All of this comes out of the box touted by the manufacturer and developer
as "plug and play." In reality, of course, it is plug and
prayer — and then call in your network consultant to try to make
sense out of the chaos. So last week the bad news for us was that
chaos. The good news was that same chaos, which meant that at the
very moment the "I love you" virus struck here, our consultant
was already on the premises.
The chaos made us consider a few harsh realities concerning E-mail.
First is that our policy of not opening attachments from unknown correspondents
seems more practical than ever. We instituted the policy not to protect
us from viruses but rather to save ourselves from the frustration
of trying to open files transmitted in formats that defy our existing
Next comes the observation that your precious E-mail — once arriving
at our desktop (and assuming that we can read it) — essentially
gets one reading and one reading only by the person who opens it.
A fax, in contrast, gets read by the person who collects it and then
by the person to whom it is directed. The fax, moreover, can sometimes
be targeted for several people to read, relevant passages are highlighted,
and so on. Call us lazy, but the fact is that our editors seldom print
out E-mail messages and then give them the same "hard copy"

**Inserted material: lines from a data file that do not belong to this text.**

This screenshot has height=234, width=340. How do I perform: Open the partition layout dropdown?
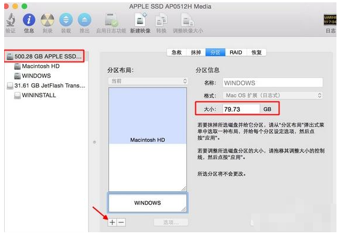pos(148,81)

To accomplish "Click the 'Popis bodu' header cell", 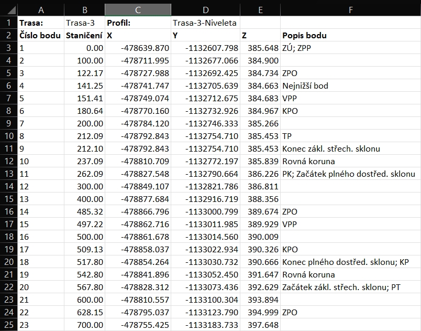I will coord(350,36).
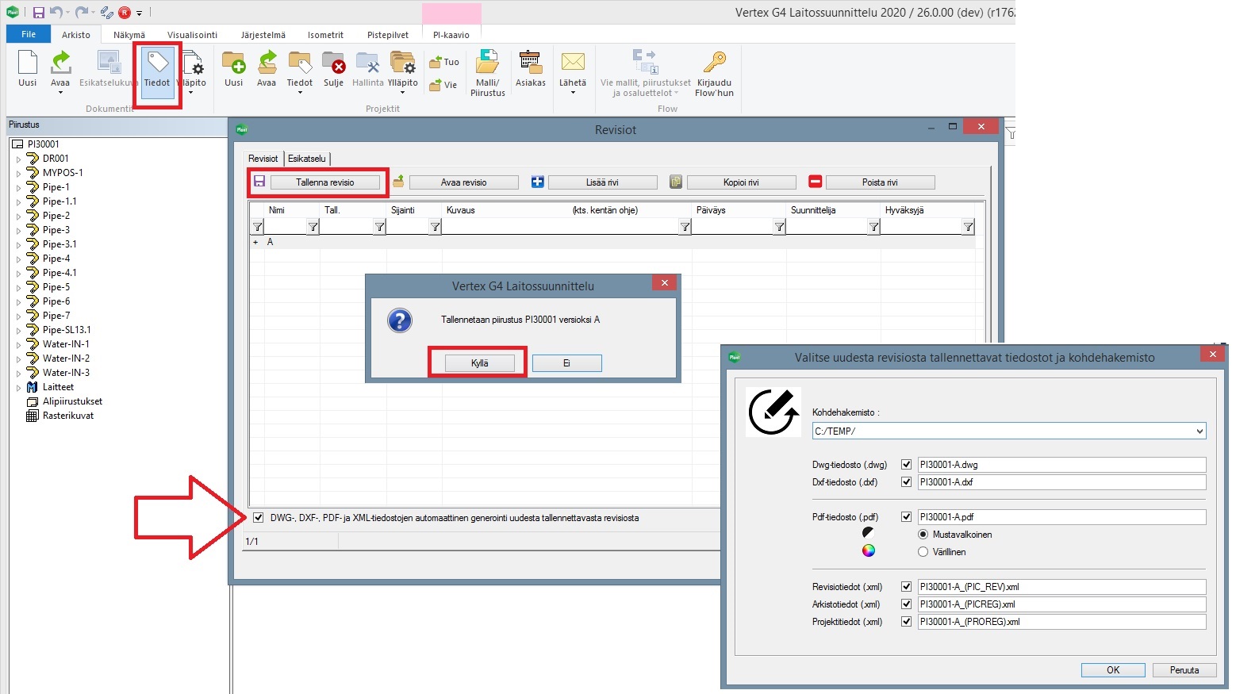Open the Visualisointi ribbon tab
The height and width of the screenshot is (694, 1236).
click(192, 35)
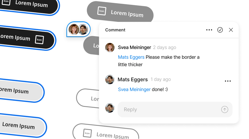Viewport: 249px width, 139px height.
Task: Open options for Mats Eggers' reply
Action: pos(228,81)
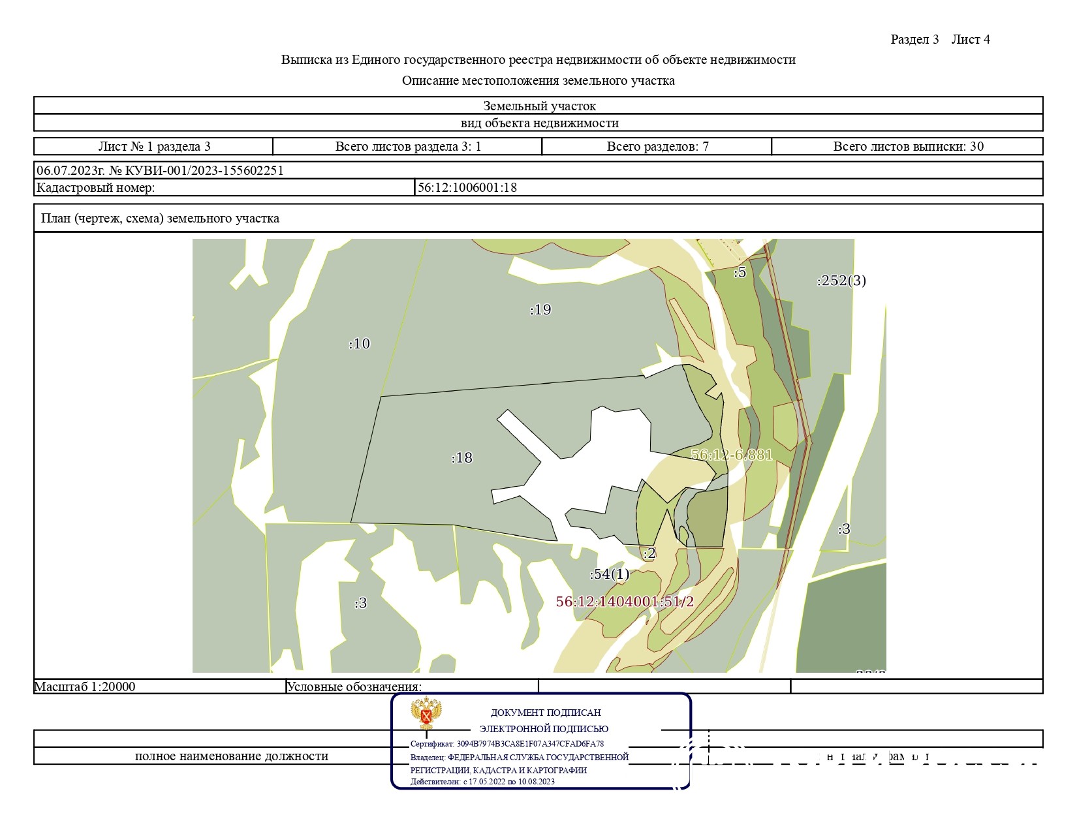Click parcel label :18 on the map
The image size is (1077, 832).
[x=462, y=458]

treatment that they give the old fashioned fax or snail mail.
Finally we have to dispel a myth about E-mail: Even though our editorial
deadlines are firmly stated in each issue, we now have a growing number
of people who think that E-mail can somehow be instantly transformed
into the (usually) tight and bright writing that fills these pages.
That it cannot probably frustrates us more than you.

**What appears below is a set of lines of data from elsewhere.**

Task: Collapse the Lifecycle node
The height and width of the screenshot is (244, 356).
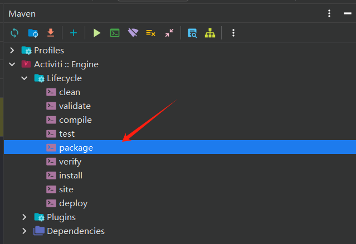Action: [24, 78]
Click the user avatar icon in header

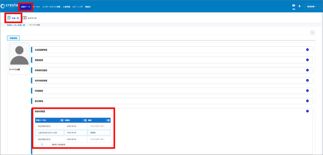click(x=300, y=6)
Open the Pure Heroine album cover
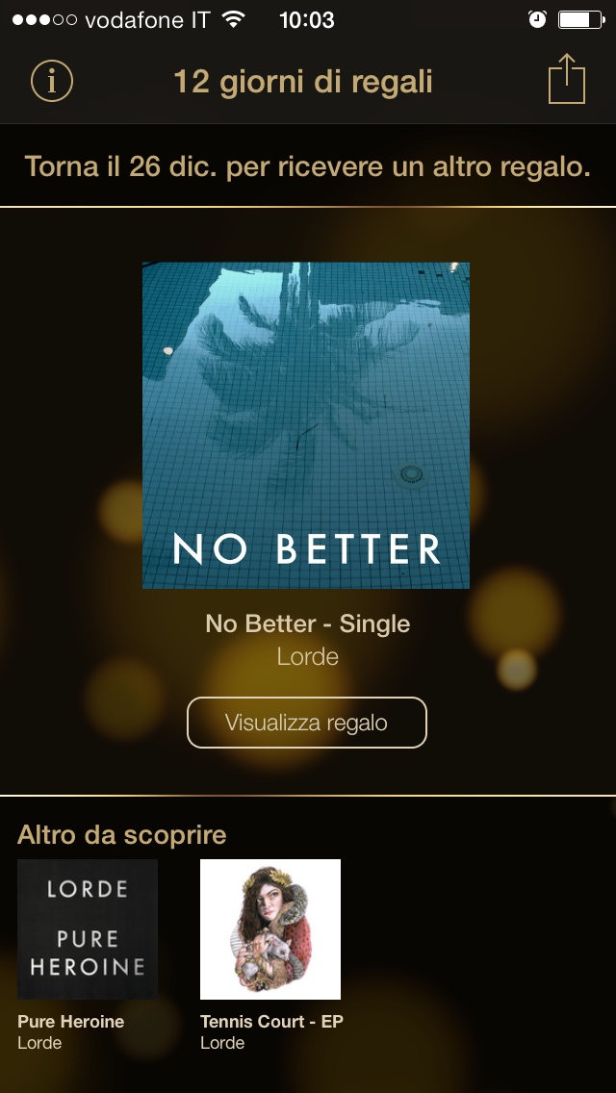616x1093 pixels. coord(88,929)

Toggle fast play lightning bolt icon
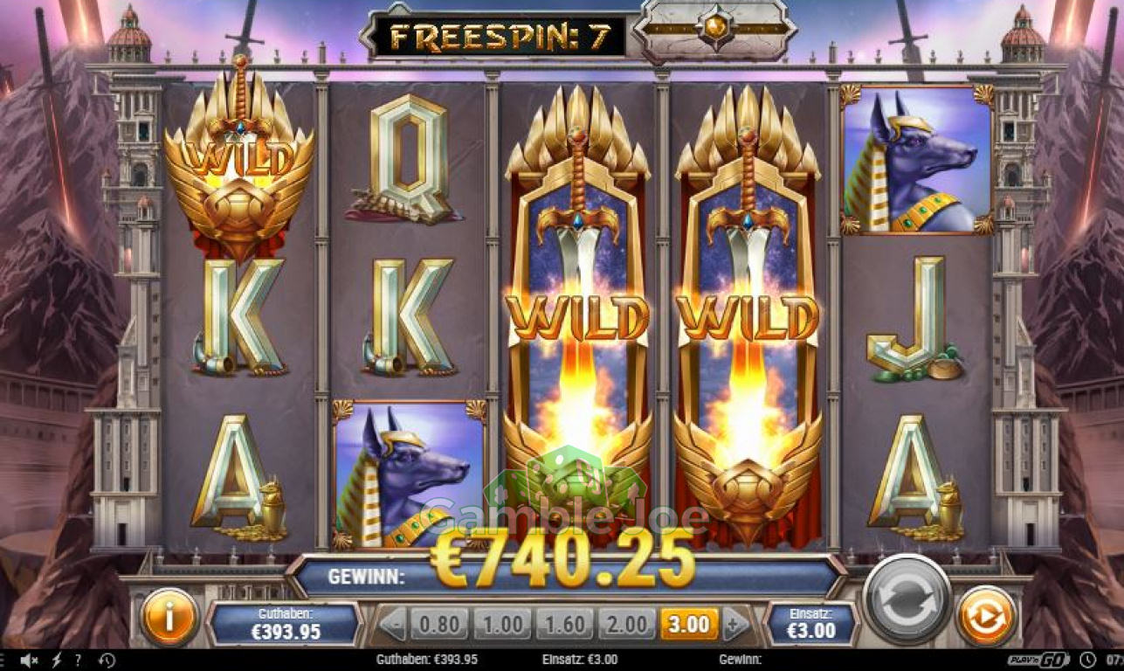[58, 660]
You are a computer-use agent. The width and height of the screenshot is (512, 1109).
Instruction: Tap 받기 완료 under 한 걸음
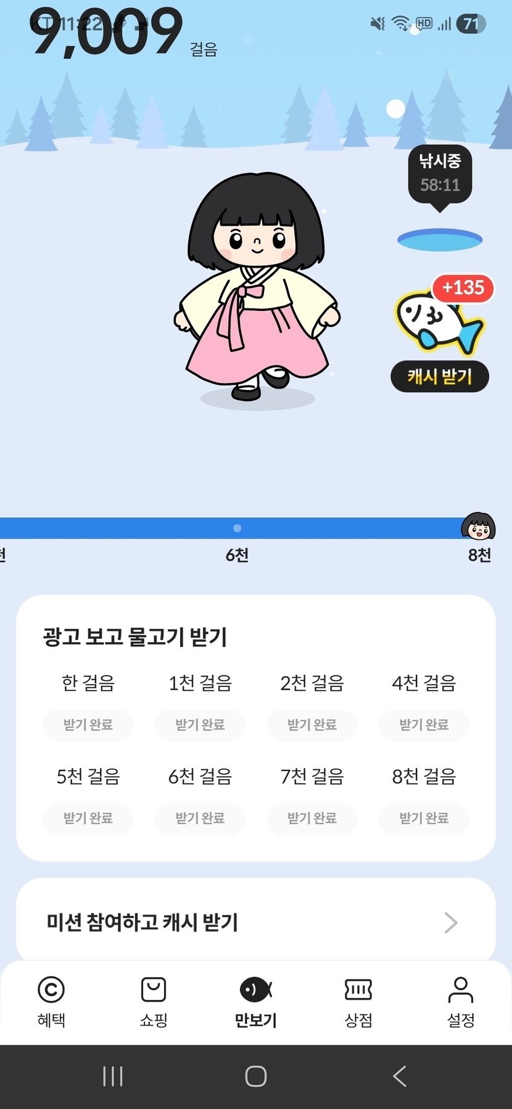pos(88,725)
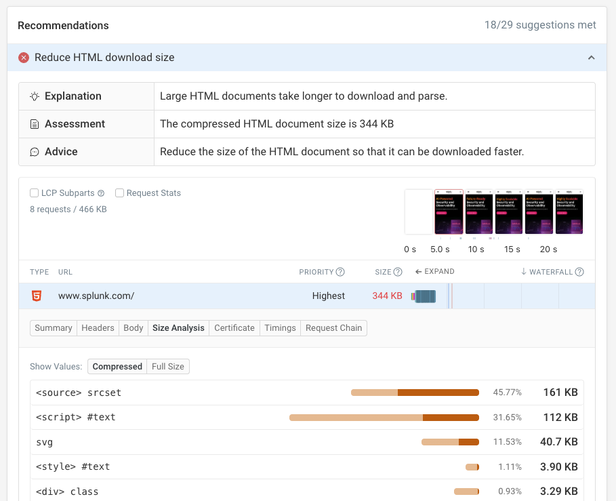The width and height of the screenshot is (616, 501).
Task: Open the PRIORITY column help tooltip icon
Action: (x=340, y=272)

THE SECOND SET of hearings on re-franchising RCN will be held at the
Princeton Township offices on Valley Road on Tuesday, May 16, at 8
p.m. Why bother to come? At least two reasons stand out. At the Borough
meeting RCN representatives were apparently stunned at the large hostile
turnout. As a result the Joint TV-Cable Committee is already finding
that their requests for help, so long ignored, are now being responded
to promptly by RCN personnel.
But there are even better reasons. We are surrounded by Comcast, which
offers superior service at lower prices. Comcast has indicated that
if invited it will make a presentation to also offer its service in
Princeton. Another good turnout will encourage the Joint Committee
to demand more in its RCN negotiations.
And in addition to asking RCN about its high prices and shortcomings,
let’s also ask them why Comcast can supply its subscribers with two-way
cable modems and RCN cannot.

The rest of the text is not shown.